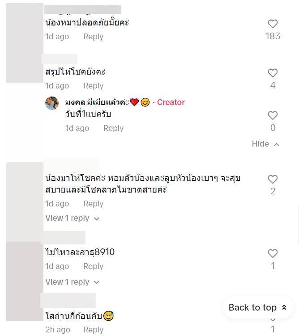Like the comment with 2 likes
Screen dimensions: 299x336
[273, 180]
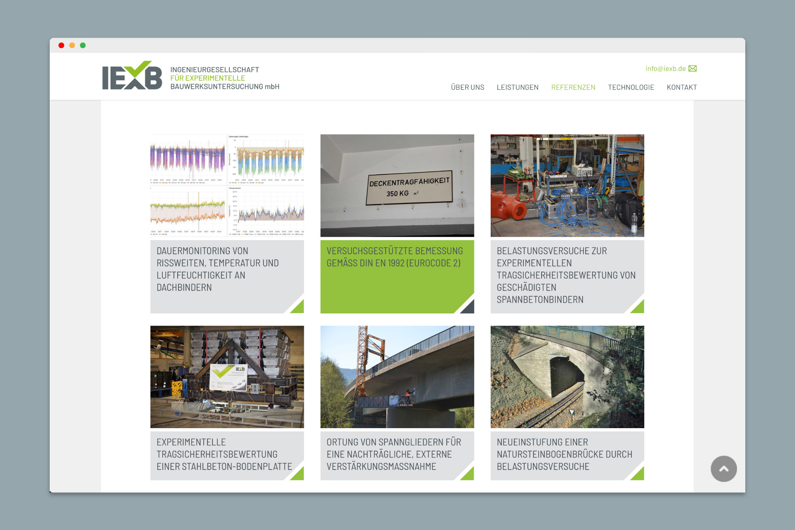
Task: Open Versuchsgestützte Bemessung Eurocode 2 title
Action: [x=394, y=257]
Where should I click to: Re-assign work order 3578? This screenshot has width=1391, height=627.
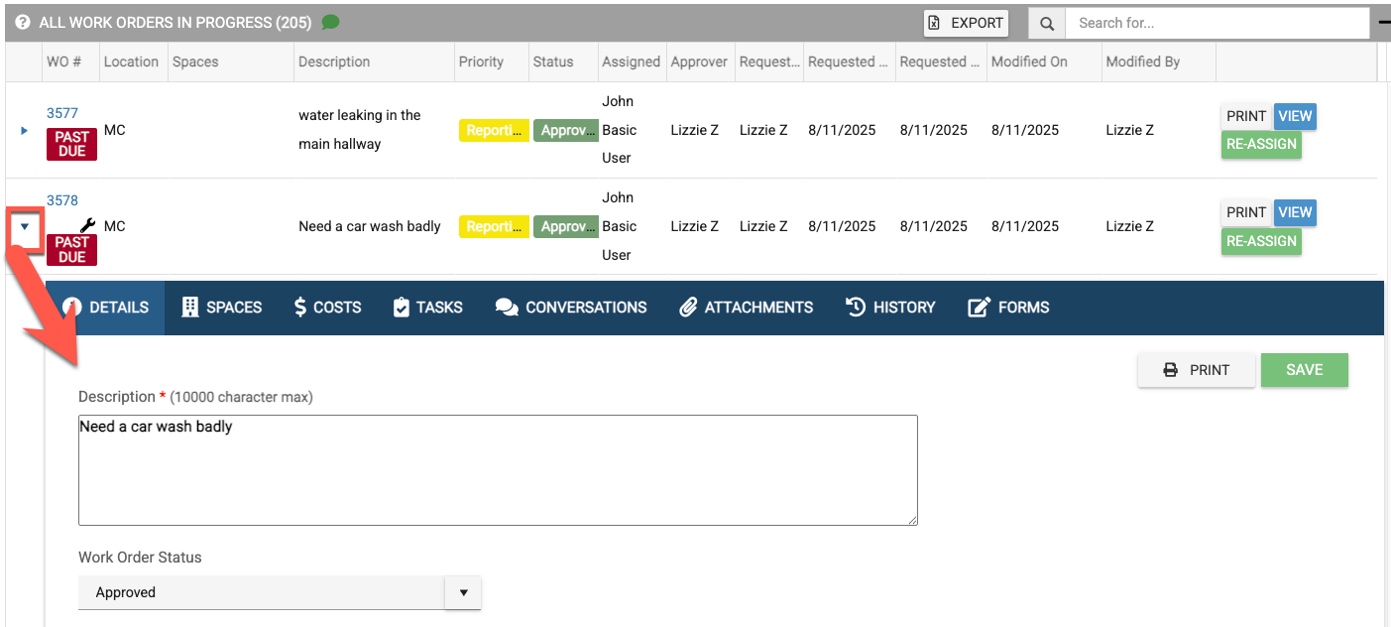pyautogui.click(x=1260, y=241)
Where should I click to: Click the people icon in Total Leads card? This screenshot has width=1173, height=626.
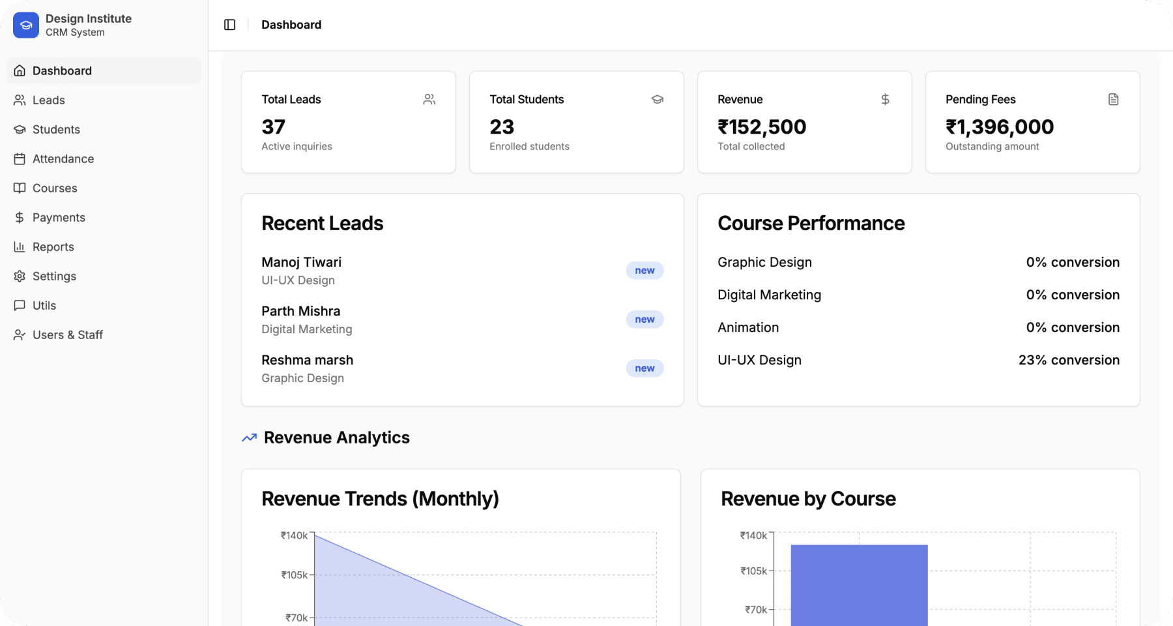click(429, 99)
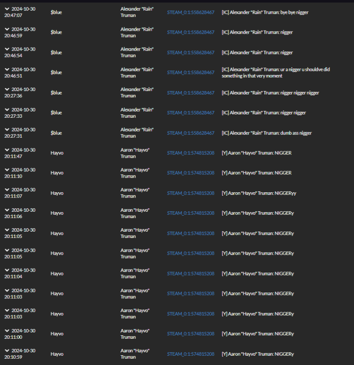Expand the 20:11:10 log row
Image resolution: width=354 pixels, height=365 pixels.
[7, 170]
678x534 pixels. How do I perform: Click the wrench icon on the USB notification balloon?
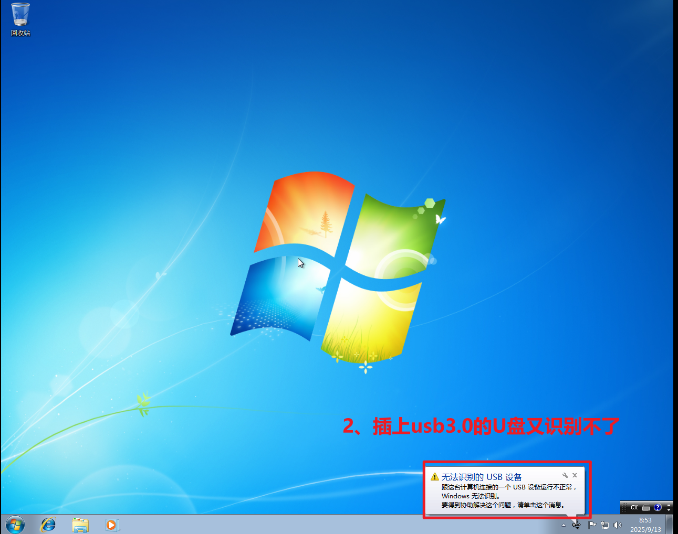point(565,475)
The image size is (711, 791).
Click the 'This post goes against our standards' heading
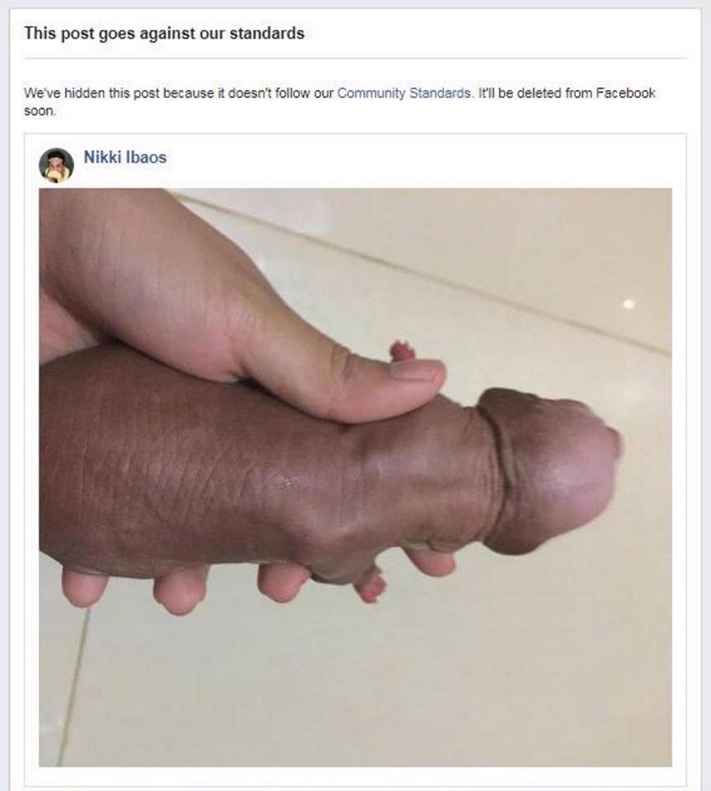tap(165, 33)
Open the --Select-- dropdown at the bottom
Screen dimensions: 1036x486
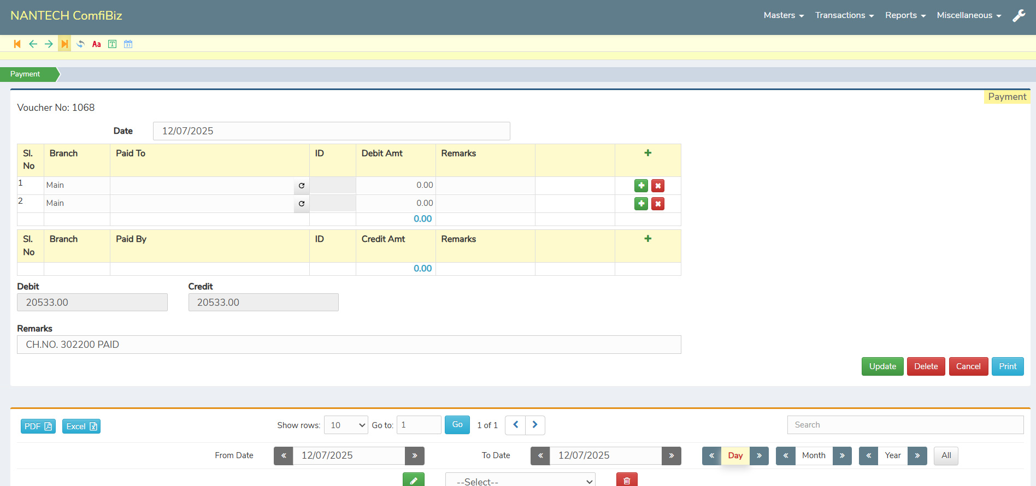coord(520,481)
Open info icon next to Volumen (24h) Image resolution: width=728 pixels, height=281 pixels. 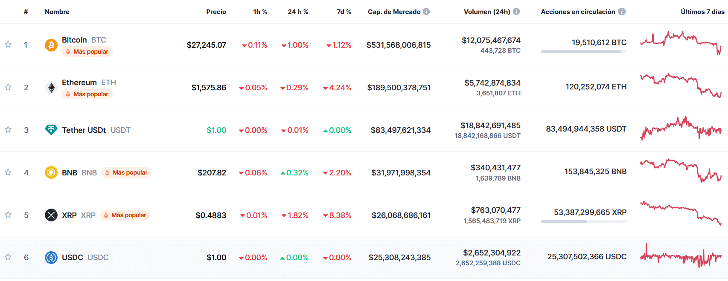point(516,11)
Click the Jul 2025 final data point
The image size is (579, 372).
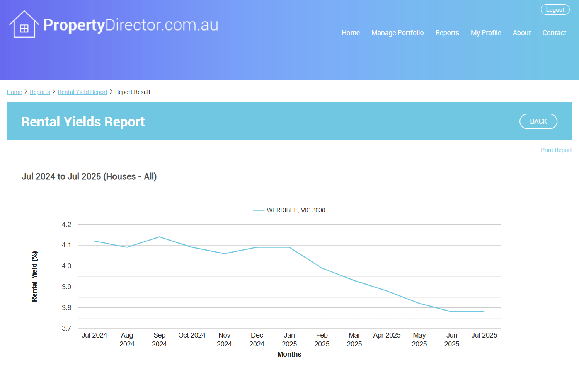pyautogui.click(x=484, y=312)
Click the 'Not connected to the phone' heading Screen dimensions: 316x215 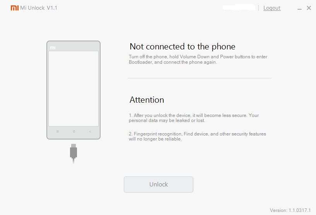coord(183,46)
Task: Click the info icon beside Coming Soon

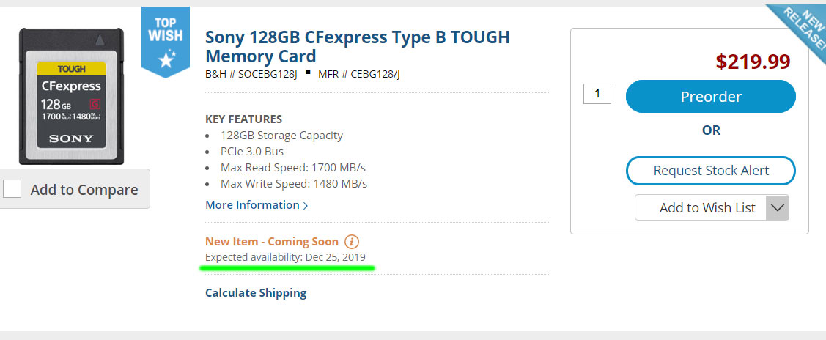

+--

Replace "wrench" with "spanner" in the part of the entries that opens at the very start and closes with the line containing "coord(520,481)". Leave everything else unchanged and omit the pictures from your copy.

Like the comment with 2 likes
Screen dimensions: 299x336
[273, 180]
Task: Open Versuchsgestützte Bemessung Eurocode 2 title
Action: [x=394, y=257]
Where should I click to: Re-assign work order 3578? This screenshot has width=1391, height=627.
pyautogui.click(x=1260, y=241)
Where should I click to: Click the people icon in Total Leads card? This screenshot has width=1173, height=626.
click(429, 99)
Expand the 20:11:10 log row
Image resolution: width=354 pixels, height=365 pixels.
[7, 170]
678x534 pixels. How do I perform: Click the spanner icon on the USB notification balloon?
point(565,475)
The image size is (711, 791).
Click the 'This post goes against our standards' heading
tap(165, 33)
Open the --Select-- dropdown at the bottom
Screen dimensions: 1036x486
coord(520,481)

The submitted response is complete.